Less Diverse, Less Safe: The Indirect But Pervasive Risk of Test-Time Scaling in Large Language Models
Keywords: test-time scaling, diversity, entropy
Abstract: Test-Time Scaling (TTS) improves LLM reasoning by exploring multiple candidate responses and then operating over this set to find the best output. A tacit premise behind TTS is that sufficiently diverse candidate pools enhance reliability. In this work, we show that this assumption in TTS introduces a previously unrecognized failure mode. When candidate diversity is curtailed, even by a modest amount, TTS becomes much more likely to produce unsafe outputs. We present a reference-guided diversity reduction protocol (RefDiv) that serves as a diagnostic attack to stress test TTS pipelines. Through extensive experiments across four open-source models (Qwen3, Mistral, Llama3.1, Gemma3) and two widely used TTS strategies (Monte Carlo Tree Search and Best-of-N), constraining diversity consistently signifies the rate at which TTS produces unsafe results. The effect is often stronger than that produced by prompts directly with high adversarial intent scores. This observed phenomenon also transfers across TTS strategies and to closed-source models (e.g. OpenAI o3 and Gemini-2.5-Pro), thus indicating that this is a general and extant property of TTS rather than a model-specific artifact.
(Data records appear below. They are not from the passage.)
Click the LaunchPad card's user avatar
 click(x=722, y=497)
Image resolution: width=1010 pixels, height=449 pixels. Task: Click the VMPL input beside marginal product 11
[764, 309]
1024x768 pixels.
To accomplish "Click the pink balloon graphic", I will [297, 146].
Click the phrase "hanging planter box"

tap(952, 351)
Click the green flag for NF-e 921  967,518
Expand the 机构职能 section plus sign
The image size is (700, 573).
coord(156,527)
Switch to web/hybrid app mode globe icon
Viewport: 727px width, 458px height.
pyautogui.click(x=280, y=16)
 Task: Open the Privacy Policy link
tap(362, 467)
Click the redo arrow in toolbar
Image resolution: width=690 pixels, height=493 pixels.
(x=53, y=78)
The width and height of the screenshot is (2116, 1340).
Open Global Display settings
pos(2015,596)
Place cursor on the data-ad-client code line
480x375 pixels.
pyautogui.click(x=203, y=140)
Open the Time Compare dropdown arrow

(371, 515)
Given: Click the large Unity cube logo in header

Additionally, we find that numerous widely used safety guardrail classifiers (e.g. Llama-Guard and OpenAI Moderation API), are unable to flag the adversarial input prompts generated by RefDiv, demonstrating that existing defenses offer limited protection against this diversity-driven failure mode. Through this work, we hope to motivate future research on designing robust TTS strategies that are both effective and secure against diversity-targeted stress tests as illustrated by RefDiv.